View Single Post
 
Old Jul 24, 2009, 05:02 AM
Brightheart's Avatar
Brightheart Brightheart is offline
Grand Member
 
Member Since: Dec 2008
Posts: 932
I hate the word "fantasy". How did I forget that one?

I guess, to me, a lot of these words sound judgmental and negative. But that is part of being open and exposed like one is in the therapy room, I suppose. Everything you're discussing is so personal.

You do have a point about resistance and that was definitely there for me with "transference", but I also figured out why I was resisting it. Still don't like it much...

Originally Posted by rainbow8

We talk about foods being "unhealthy" for us, so why not behaviors? Maybe it's a matter of opinion whether something is healthy or not, but I think everyone basically knows what is healthy vs. unhealthy.

I think with foods, the answer is pretty much black and white and less subjective. I don't think I would have a problem with labeling the behaviors. I might have a problem with labeling the attachment, though. That then becomes much more personal and of course I would want to defend it...

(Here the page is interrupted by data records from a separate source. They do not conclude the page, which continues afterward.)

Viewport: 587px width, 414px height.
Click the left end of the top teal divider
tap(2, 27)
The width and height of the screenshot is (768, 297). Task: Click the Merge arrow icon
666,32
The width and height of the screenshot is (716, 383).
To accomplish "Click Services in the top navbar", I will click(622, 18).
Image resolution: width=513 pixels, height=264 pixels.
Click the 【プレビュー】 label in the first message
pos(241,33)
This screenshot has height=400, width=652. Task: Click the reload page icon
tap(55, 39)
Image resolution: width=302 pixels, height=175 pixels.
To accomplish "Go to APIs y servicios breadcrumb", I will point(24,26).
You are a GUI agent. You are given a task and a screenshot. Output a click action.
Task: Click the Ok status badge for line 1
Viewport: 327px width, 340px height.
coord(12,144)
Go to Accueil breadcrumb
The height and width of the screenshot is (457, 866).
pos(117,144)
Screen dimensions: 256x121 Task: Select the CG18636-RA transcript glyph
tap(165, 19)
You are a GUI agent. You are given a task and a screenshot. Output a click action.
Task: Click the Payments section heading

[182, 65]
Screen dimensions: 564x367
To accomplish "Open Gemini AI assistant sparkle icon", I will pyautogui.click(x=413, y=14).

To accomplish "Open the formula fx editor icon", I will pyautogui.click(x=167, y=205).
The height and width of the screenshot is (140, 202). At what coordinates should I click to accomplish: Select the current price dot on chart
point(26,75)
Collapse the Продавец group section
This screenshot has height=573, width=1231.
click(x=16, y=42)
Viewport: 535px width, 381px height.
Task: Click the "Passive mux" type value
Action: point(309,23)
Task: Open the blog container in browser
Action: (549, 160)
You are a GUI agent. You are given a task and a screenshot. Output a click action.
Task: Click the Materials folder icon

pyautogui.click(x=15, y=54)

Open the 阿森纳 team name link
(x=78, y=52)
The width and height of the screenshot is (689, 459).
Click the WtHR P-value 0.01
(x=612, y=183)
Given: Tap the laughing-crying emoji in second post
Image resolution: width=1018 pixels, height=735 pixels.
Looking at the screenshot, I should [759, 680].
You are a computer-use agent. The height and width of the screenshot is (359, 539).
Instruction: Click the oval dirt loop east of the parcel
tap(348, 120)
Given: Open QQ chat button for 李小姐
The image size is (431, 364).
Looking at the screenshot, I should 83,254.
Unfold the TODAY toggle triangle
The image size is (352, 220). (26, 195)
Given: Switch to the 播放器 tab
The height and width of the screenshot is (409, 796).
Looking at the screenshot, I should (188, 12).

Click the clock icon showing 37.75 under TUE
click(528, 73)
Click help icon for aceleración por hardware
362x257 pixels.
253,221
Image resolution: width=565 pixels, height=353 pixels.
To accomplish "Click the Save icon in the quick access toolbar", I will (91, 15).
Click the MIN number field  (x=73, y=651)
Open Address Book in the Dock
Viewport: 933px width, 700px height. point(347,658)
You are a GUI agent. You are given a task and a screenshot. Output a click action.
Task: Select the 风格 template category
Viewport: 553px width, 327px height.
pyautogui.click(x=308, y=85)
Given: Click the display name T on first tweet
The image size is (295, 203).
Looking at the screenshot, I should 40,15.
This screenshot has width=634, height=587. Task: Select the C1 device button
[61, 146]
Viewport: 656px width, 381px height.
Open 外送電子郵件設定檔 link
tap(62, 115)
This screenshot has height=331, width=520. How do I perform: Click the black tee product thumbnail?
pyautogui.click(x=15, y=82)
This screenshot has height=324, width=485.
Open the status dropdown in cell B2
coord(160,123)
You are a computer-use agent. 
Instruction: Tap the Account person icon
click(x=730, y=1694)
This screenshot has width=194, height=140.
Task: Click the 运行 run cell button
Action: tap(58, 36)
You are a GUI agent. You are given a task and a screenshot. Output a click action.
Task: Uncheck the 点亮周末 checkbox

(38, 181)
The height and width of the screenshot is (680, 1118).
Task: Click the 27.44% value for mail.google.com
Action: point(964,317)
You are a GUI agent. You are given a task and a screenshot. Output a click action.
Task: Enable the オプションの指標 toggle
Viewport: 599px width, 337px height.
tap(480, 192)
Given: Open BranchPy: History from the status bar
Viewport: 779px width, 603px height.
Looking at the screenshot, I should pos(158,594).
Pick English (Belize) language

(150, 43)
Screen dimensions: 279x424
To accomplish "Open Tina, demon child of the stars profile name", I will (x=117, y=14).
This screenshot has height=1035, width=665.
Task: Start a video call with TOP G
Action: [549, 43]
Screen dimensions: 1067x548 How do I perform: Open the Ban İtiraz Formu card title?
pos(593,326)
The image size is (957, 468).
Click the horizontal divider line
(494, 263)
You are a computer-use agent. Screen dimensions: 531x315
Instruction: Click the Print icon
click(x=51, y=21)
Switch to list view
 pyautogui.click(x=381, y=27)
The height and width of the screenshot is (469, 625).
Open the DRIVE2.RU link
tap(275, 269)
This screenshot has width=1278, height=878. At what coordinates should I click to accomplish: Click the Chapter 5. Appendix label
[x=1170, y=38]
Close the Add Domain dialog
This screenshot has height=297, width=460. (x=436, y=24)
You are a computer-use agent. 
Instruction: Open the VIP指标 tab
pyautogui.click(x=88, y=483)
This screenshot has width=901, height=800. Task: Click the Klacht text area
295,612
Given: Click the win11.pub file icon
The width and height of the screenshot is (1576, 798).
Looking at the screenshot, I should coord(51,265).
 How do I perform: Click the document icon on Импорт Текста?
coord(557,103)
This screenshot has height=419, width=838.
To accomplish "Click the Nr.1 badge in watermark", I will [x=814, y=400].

I used to shudder every time my T used the word "molest", but that was a different kind of thing because it fit. I needed to hear it because I'd been in denial about what had actually happened.

I've always thought of my relationship with my T in the here and now. The word "love" sounds soft on the ears and has a positive connotation. "Transference" sounds cold and yucky and clinical. Of course, that's just my personal opinion. T did tell me it was "just a word". I wrote something for T a few weeks ago that expressed why I was fighting the word transference. Would it be okay to share something so personal on here?

I've triggered myself, lol. I'm not afraid of it, though. I wanted to know why words trigger me.

As far as positive words used in therapy, my T was very good at putting things gently. I'd have to think on specifics.

Last edited by Brightheart; Jul 24, 2009 at 05:20 AM.